Y así, porque el principio de la historia no importa, encontramos a Arthur en un tren. Vuelve al origen de su desdicha: a la localidad donde se saquean los recuerdos. Es parte de una banda de tombaroli, ladrones de tumbas etruscas que intentan vivir de la muerte. Arthur, además, tiene el don de saber dónde se encuentran sepultados los yacimientos. Sus compinches desean el arte funerario enterrado. Y él, desde el fallecimiento de su amada, desea saber si su don puede servir para encontrarla.
La quimera es tradición y fantasía. Es poesía que se adapta a la audiencia por mucho que el mensaje parezca claro. Es cavar en la tierra para llegar al cielo. Es darle la vuelta a todo. Es una alucinación. Y, sobre todo, La quimera es revivir lenguaje cinematográfico del pasado italiano: recreándose en las imágenes, sin fijarse en la galería y apostando por el mito.
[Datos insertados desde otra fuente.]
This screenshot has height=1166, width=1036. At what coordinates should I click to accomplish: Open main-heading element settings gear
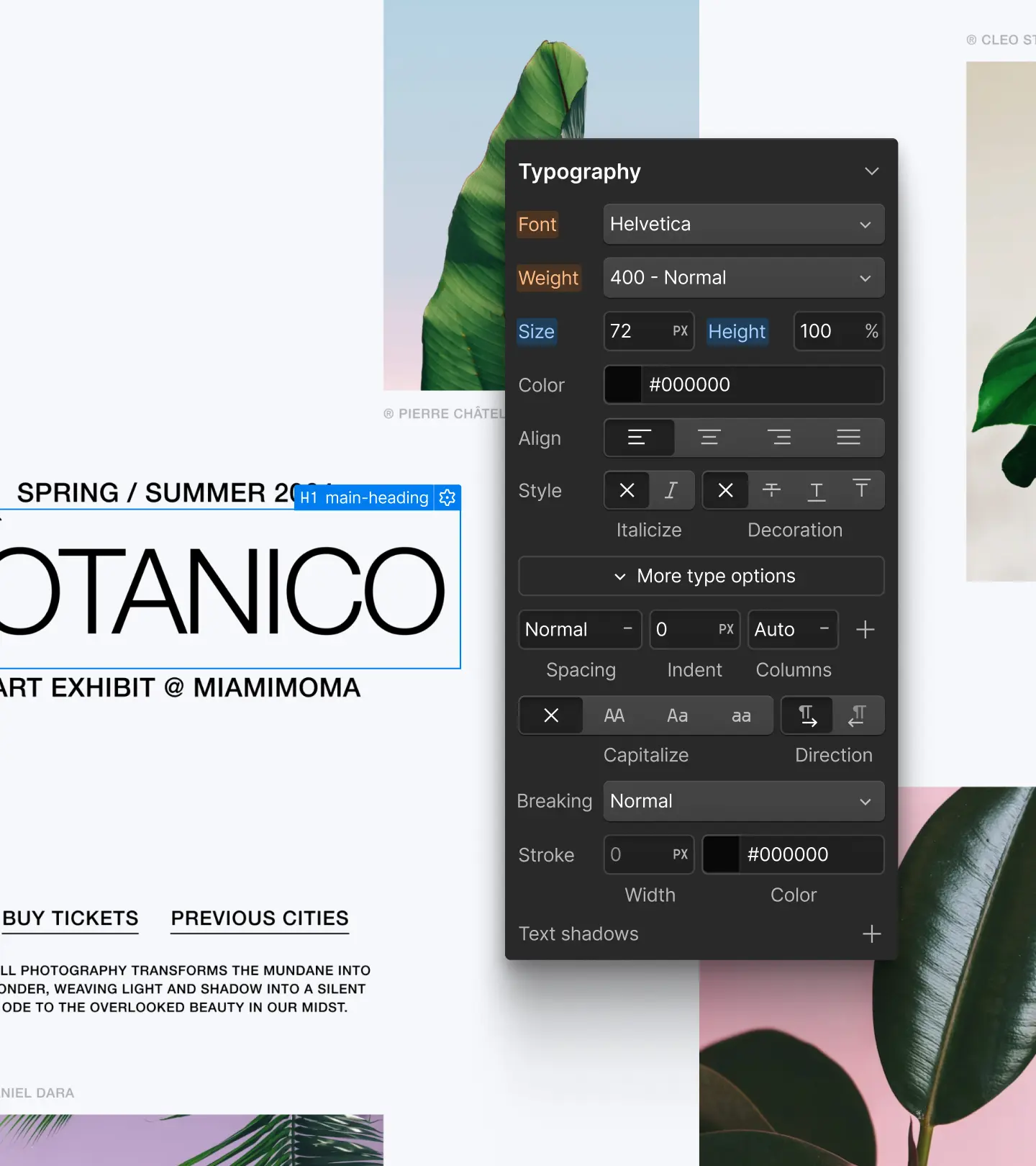(447, 497)
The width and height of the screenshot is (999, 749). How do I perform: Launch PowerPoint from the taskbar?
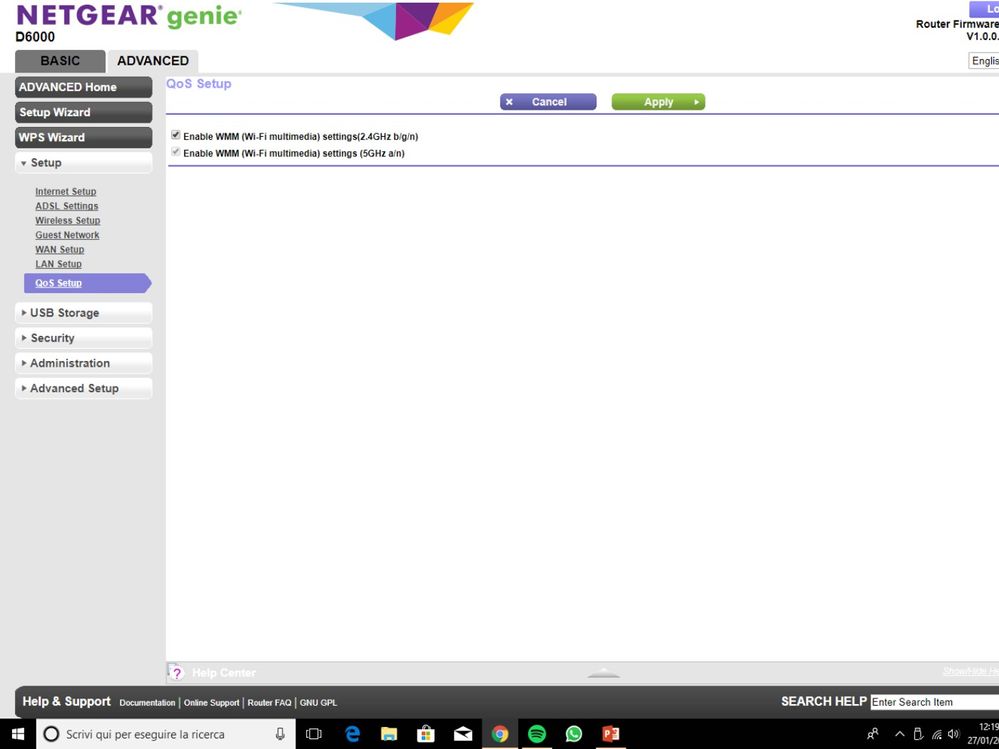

Aunque un señor inglés sea lo más recurrente, todo es femenino en La quimera. “Si los etruscos siguieran en estas tierras, Italia no sería tan machista”, dice una de las saqueadoras mirando a cámara. Por eso, en este pueblo sin nombre la mujer administra la burguesía más decadente (imponente Isabella Rossellini), dirige la mafia del arte (Alba Rohrwacher) y, al mismo tiempo, ningún personaje tiene pareja.
Los formatos y la música son variados en la película. Y con sentido. Por mucho que pasen de los 35 milímetros a lo doméstico o de Mozart a Kraftwek. Sí. Alice Rohrwacher ha vuelto a hacerlo. Sin final y sin principio.